Book describes bird hunting in Cyprus and Malta

http://www.independent.com.mt/news.asp?newsitemid=109541

A Reporter at Large by Jonathan Franzen is about the annual decimation of migratory birds by hunters and poachers in southern Europe.

The writer accompanied members of the German bird-protection organisation the Committee Against Bird Slaughter (CABS) as they challenged songbird-trapping operations in Cyprus.

Blackcaps, one of Europe’s most common warblers, are the traditional national delicacy on Cyprus, where they’re known as ‘ambelopoulia’. They are the main target of Cypriot trappers, but the by-catch of other species is enormous: rare shrikes, other warblers, larger birds such as cuckoos and golden orioles, even small owls and hawks.

On the island, all forms of songbird trapping have been criminal offences since 1974 but by the mid-nineties, as many as 10 million songbirds a year were being killed in Cyprus.

To meet the demand from restaurants, traditional lime-stick trapping had been augmented by large-scale netting operations, and the Cypriot government, which was trying to clean up its act and win membership of the European Union, cracked down hard on the netters. By 2006, the annual take had fallen to around a million.

In the past few years, however, with Cyprus now a member of the EU, the number of active trapping sites is rising. In his book, Mr Franzen tells about an altercation between CABS members and local residents.

He later travelled to Malta, described as ‘the most savagely bird-hostile place in Europe’.

The Maltese illegally shoot bee-eaters, hoopoes, golden orioles, shearwaters, storks and herons. Maltese hunters, who argue that the country is too small to make a meaningful dent in European bird populations, fiercely resent what they see as foreign interference in their “tradition.”

Mr Franzen describes how he travelled with Tolga Telmuge, a former Greenpeace director who campaigns against illegal hunting in Malta, and interviews Joseph Perici Calascione of the national hunter’s organisation.

He considers whether Maltese hunting activities can be accurately described as a “culture” or “tradition”.

Lastly, Mr Franzen tells about bird poaching in Italy, where a restrictive hunting law was passed in 1992. It is impossible to know how many birds are shot in Italy, which is a crucial migratory flyway. Banded birds have been recovered there from every country in Europe, 38 countries in Africa, and six in Asia.

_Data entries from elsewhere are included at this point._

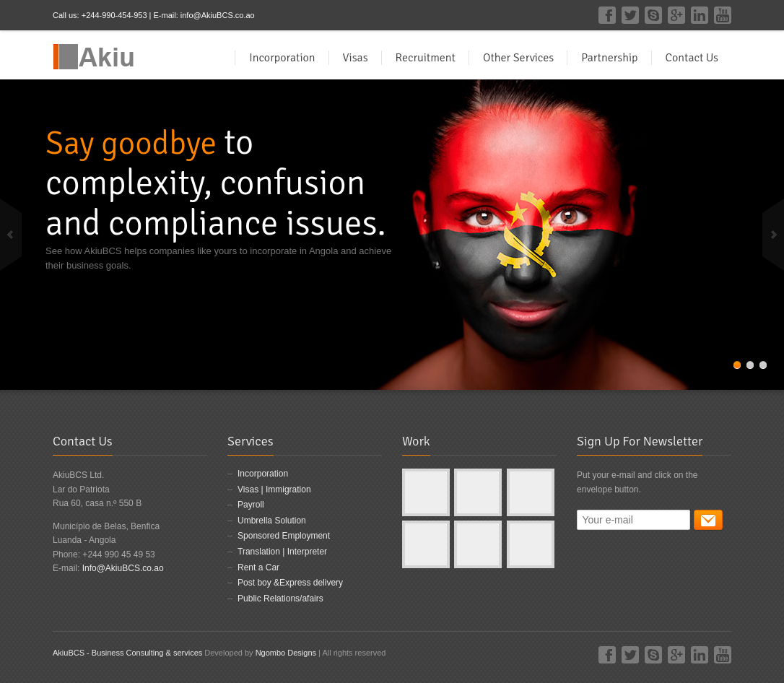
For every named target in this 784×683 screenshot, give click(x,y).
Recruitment (425, 58)
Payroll (251, 505)
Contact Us (692, 58)
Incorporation (282, 58)
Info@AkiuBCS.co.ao (123, 568)
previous (11, 235)
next (773, 235)
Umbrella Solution (271, 521)
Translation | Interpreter (282, 552)
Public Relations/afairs (280, 599)
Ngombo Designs (284, 653)
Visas (355, 58)
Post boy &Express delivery (290, 583)
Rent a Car (258, 567)
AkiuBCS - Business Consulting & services (127, 653)
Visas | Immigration (274, 490)
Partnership (609, 58)
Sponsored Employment (284, 536)
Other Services (518, 58)
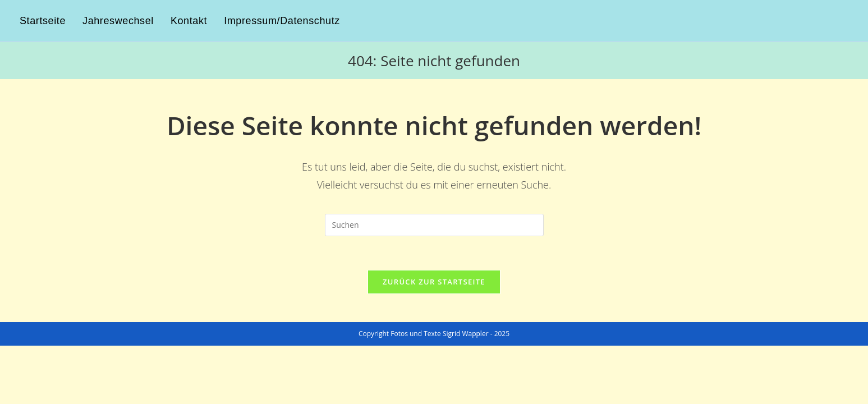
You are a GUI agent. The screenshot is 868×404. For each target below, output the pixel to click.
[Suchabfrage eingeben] (434, 225)
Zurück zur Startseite (434, 282)
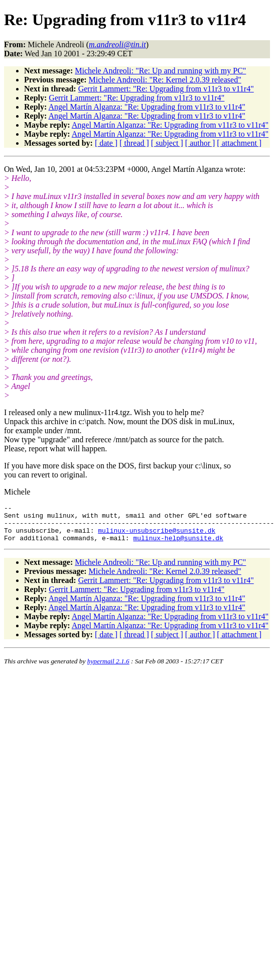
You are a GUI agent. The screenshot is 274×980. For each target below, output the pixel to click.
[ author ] (200, 143)
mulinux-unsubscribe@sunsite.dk (157, 536)
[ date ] (106, 143)
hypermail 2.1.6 (108, 668)
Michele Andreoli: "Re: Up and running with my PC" (160, 70)
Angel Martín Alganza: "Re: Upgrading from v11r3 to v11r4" (147, 107)
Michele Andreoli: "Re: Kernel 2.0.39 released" (165, 79)
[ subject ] (167, 143)
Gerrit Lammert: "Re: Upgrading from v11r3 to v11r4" (166, 88)
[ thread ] (134, 143)
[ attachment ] (239, 143)
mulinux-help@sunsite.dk (178, 545)
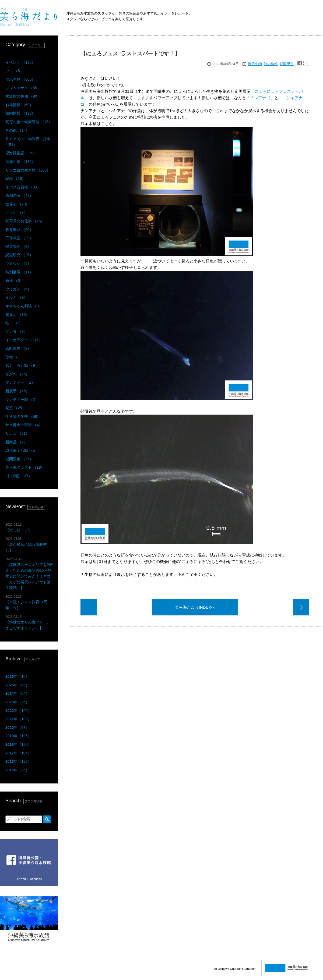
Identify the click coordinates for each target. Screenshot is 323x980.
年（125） (18, 736)
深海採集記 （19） (21, 153)
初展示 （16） (17, 315)
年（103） (18, 719)
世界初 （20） (17, 204)
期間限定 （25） (19, 459)
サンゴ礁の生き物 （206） (28, 170)
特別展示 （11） (19, 272)
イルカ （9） (16, 297)
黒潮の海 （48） (19, 195)
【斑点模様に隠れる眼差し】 (26, 544)
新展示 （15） (17, 391)
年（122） (18, 761)
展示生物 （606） (20, 79)
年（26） (17, 770)
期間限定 (286, 64)
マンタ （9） (16, 331)
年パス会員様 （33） (23, 187)
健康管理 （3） (18, 247)
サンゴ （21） (17, 433)
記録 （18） (15, 178)
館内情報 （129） (20, 113)
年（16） (17, 676)
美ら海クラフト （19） (25, 467)
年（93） (17, 727)
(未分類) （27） (19, 476)
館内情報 (271, 64)
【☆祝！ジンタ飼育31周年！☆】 (26, 602)
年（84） (17, 693)
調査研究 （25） (19, 255)
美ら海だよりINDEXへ (195, 607)
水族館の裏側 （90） (23, 96)
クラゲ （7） (16, 212)
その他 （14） (17, 130)
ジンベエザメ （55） (23, 88)
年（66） (17, 685)
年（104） (18, 753)
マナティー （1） (20, 382)
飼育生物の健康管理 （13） (29, 122)
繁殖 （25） (15, 408)
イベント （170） (20, 62)
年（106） (18, 711)
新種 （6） (14, 280)
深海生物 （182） (20, 161)
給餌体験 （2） (18, 348)
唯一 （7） (14, 323)
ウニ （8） (14, 71)
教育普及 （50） (19, 229)
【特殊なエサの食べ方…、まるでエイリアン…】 (28, 622)
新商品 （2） (16, 442)
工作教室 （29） (19, 238)
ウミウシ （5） (18, 263)
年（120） (18, 745)
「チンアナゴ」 (260, 98)
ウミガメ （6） (18, 289)
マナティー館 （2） (22, 399)
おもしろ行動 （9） (22, 365)
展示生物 (255, 64)
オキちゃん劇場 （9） (24, 306)
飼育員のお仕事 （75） (25, 221)
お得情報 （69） (19, 105)
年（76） (17, 702)
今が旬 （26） (17, 374)
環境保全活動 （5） (22, 450)
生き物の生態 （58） (23, 416)
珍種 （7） (14, 357)
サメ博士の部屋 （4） (24, 425)
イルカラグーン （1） (24, 340)
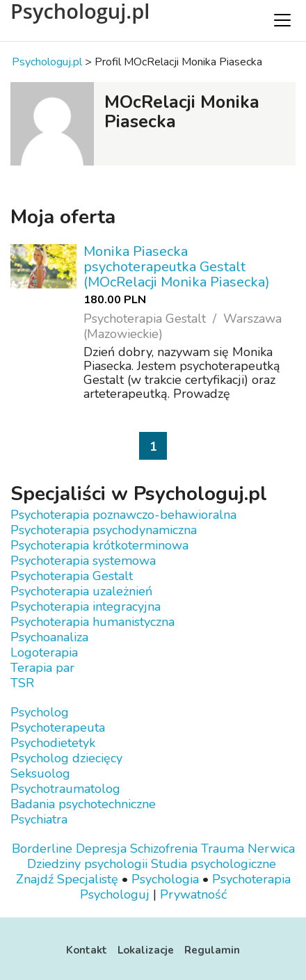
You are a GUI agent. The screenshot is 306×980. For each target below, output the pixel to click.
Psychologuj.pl (80, 11)
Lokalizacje (145, 950)
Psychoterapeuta (58, 728)
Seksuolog (40, 773)
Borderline (42, 849)
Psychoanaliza (49, 637)
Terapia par (42, 668)
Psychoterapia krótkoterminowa (99, 545)
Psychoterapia (251, 879)
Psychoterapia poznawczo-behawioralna (123, 515)
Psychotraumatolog (65, 789)
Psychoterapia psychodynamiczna (104, 530)
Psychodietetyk (53, 743)
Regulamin (212, 950)
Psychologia (165, 879)
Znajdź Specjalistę (67, 879)
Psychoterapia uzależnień (81, 591)
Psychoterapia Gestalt (72, 576)
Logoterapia (44, 652)
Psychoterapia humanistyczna (92, 622)
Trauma (223, 849)
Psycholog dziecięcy (66, 758)
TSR (22, 683)
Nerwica (271, 849)
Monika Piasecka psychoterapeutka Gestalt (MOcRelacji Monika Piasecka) (177, 266)
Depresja (101, 849)
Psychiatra (39, 819)
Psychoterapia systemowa (83, 561)
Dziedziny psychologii (87, 864)
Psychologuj (115, 894)
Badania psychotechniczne (83, 804)
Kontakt (86, 950)
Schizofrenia (163, 849)
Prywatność (193, 894)
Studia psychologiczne (214, 864)
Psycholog (40, 712)
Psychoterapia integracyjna (86, 607)
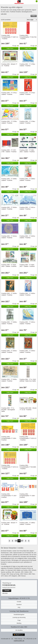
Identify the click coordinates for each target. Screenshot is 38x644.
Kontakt (19, 602)
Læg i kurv (10, 48)
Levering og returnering (19, 618)
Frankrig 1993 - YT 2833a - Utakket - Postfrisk (28, 352)
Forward (25, 541)
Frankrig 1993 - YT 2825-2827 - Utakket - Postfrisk (27, 266)
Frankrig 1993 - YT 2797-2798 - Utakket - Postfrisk (9, 151)
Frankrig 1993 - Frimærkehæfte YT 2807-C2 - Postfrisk (10, 37)
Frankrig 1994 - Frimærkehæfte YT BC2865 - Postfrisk (28, 467)
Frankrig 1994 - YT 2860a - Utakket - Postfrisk (28, 523)
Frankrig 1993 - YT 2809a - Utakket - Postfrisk (28, 180)
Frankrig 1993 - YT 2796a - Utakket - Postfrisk (28, 122)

He interviewed Fulco Pratesi, a former big-game hunter who founded WWF Italy and who now considers hunting “a mania”, and Franco Orsi, a senator from Silvio Berlusconi’s party, who has proposed a law to liberalise the use of decoys and expand the times and places in which hunting is permitted.

And Mr Franzen also writes about the work of Anna Giordano, an activist who helped suppress the poaching of honey buzzards in the Strait of Messina.